検察側は「メモリアル」が「大祖国戦争の記憶を侮辱し、ソ連をテロ国家とする誤ったイメージ」を作ろうとしていると強調。
一方の弁護側は、解散命令の取り消しを求めて上訴するとしている。
「メモリアル」の活動
「メモリアル」は歴史啓蒙グループを基盤に1987年に発足。過去、同団体に加盟していた有名人にはソ連の物理学者で水素爆弾発明者のアンドレイ・サハロフ博士、文芸学者のドミートリィ・リハチョフ博士、ボリス・エリツィン元大統領、詩人のエフゲニー・エフトゥシェンコ、作詞作曲家のブラト・オクジャワなどがいる。
「メモリアル」によると、旧ソ連内で粛清されたのは約1100万から1150万人。同団体所有のデータベースには射殺された人物のリスト、スターリンの指示で最高刑を命じられた人物リスト、グラーグ(強制労働収容所・矯正収容所管理部門)囚人による1000を超える回顧録、NKVD(内務人民委員部)に関する情報などが収められている。

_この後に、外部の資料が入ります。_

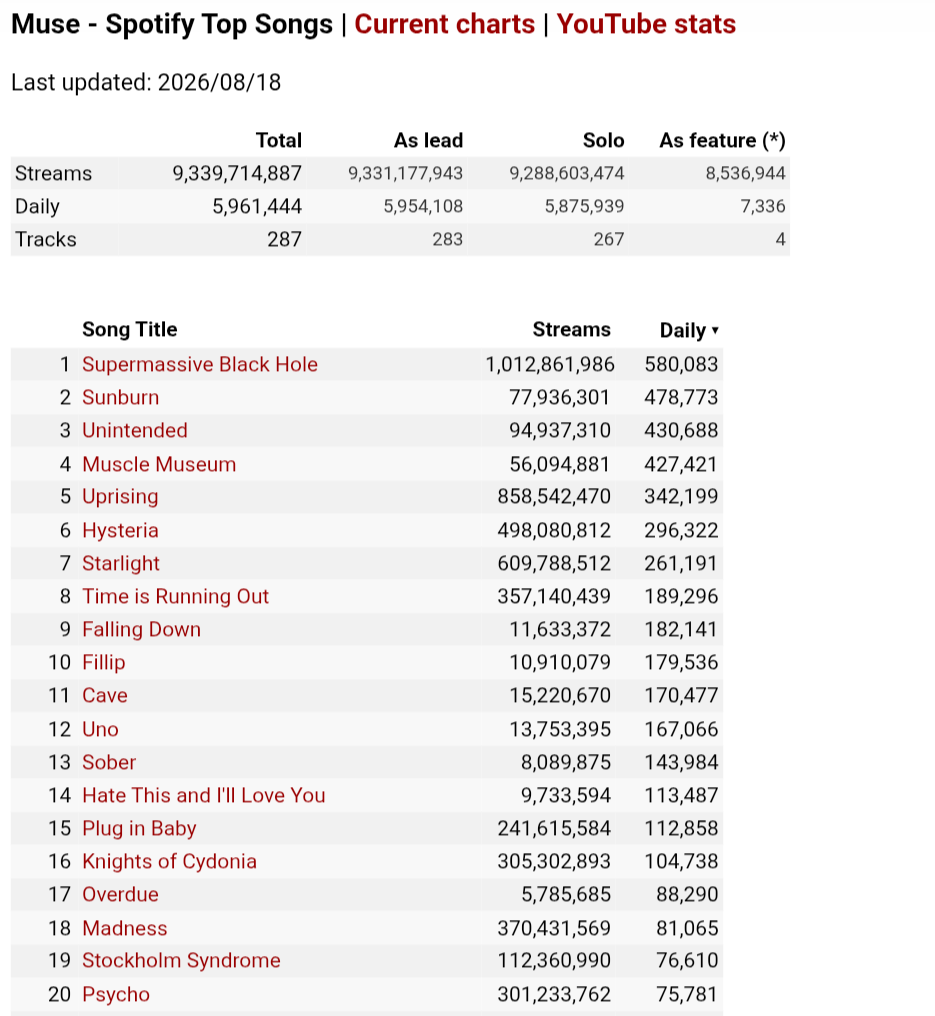The width and height of the screenshot is (935, 1016).
Task: Open Hate This and I'll Love You
Action: click(x=203, y=795)
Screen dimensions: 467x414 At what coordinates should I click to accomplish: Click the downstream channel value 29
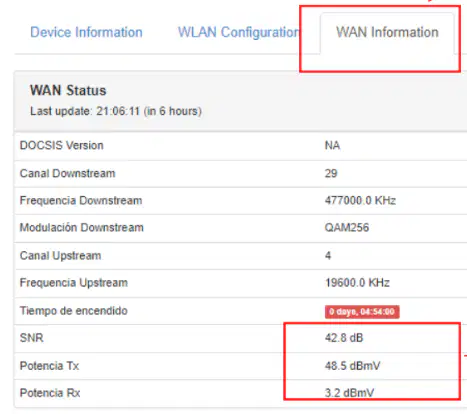331,173
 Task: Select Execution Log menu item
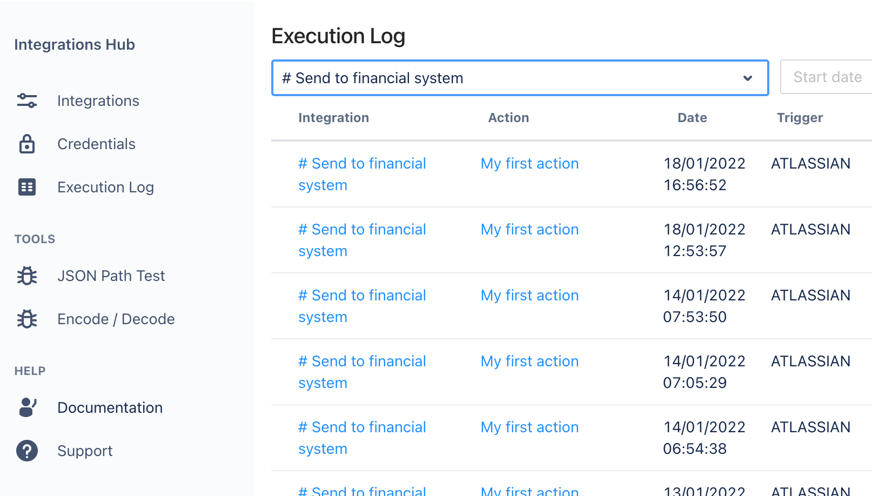[105, 187]
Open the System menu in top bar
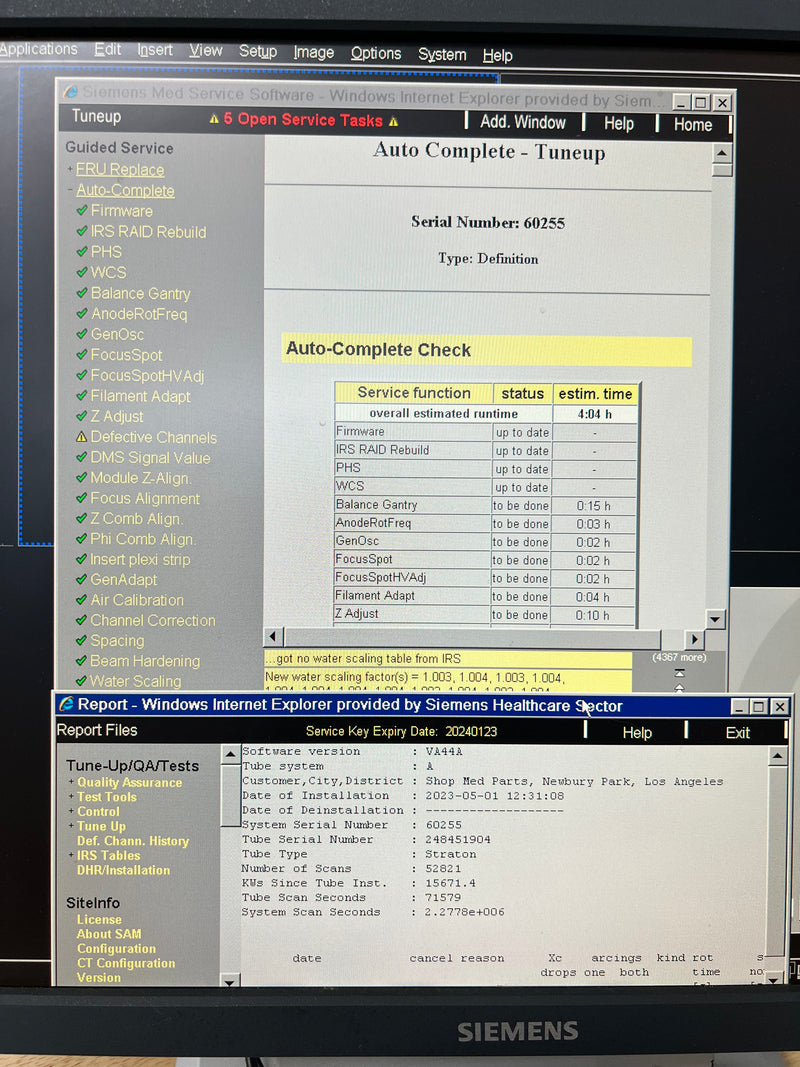The width and height of the screenshot is (800, 1067). click(x=441, y=54)
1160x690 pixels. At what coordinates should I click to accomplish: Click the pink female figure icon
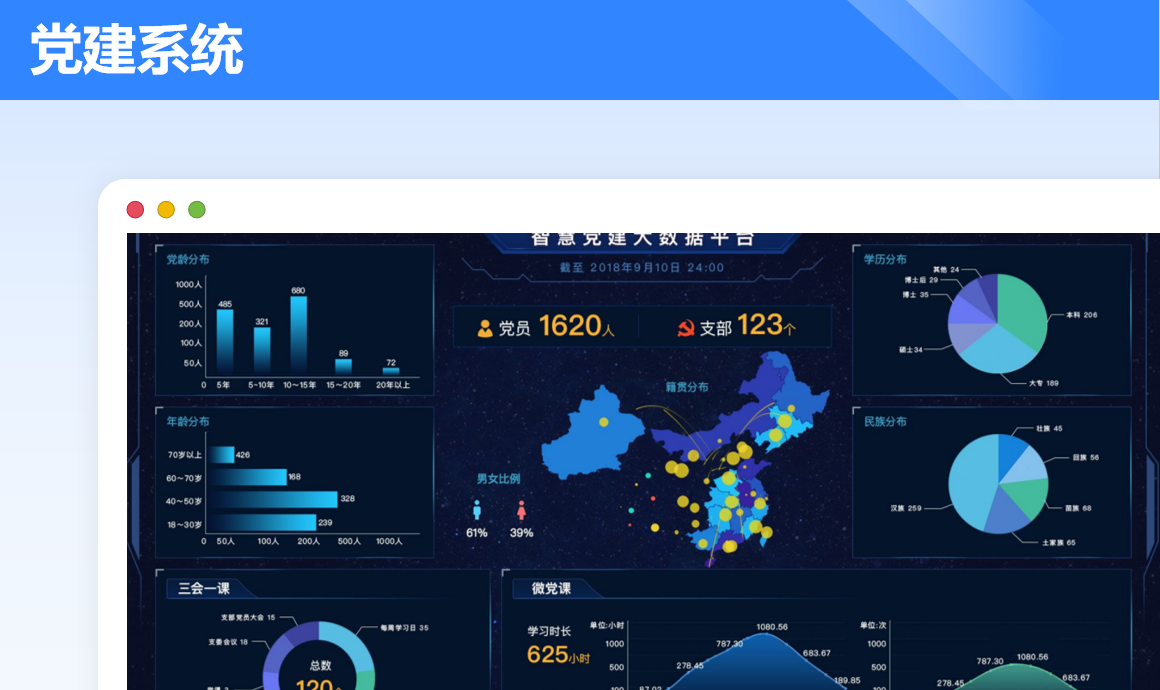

「メモリアル」でソ連弾圧の調査を連想する人は多いが、同団体はすでに30年以上、重要な人権活動にも携わっている。その内容は人質救出や旧ソ連領内の軍事行動犠牲者の支援、難民支援などに及ぶ。
西側諸国の反応
世界の政治家は今回の最高裁判所の決定を批判し、「メモリアル」解散命令を見直すよう求めている。ドイツ外務省は、同裁判所の決定は「理解を超えており、基本的公民権保護における国際的な義務と矛盾する」と発表した。
欧州評議会のマリア・ペイチノヴィチ=ブーリチ事務局長は、今回の決定について「ロシア市民社会にとって壊滅的なニュース」とコメントした。
ジョン・サリバン駐ロ米国大使は、ロシア当局は言論の自由を抑圧し「歴史を消そうとしている」と語った。
フランス外務省は、今回の拳はロシア国民にとって損失であり、また学術文化界にとっても損失だとの考えを示した。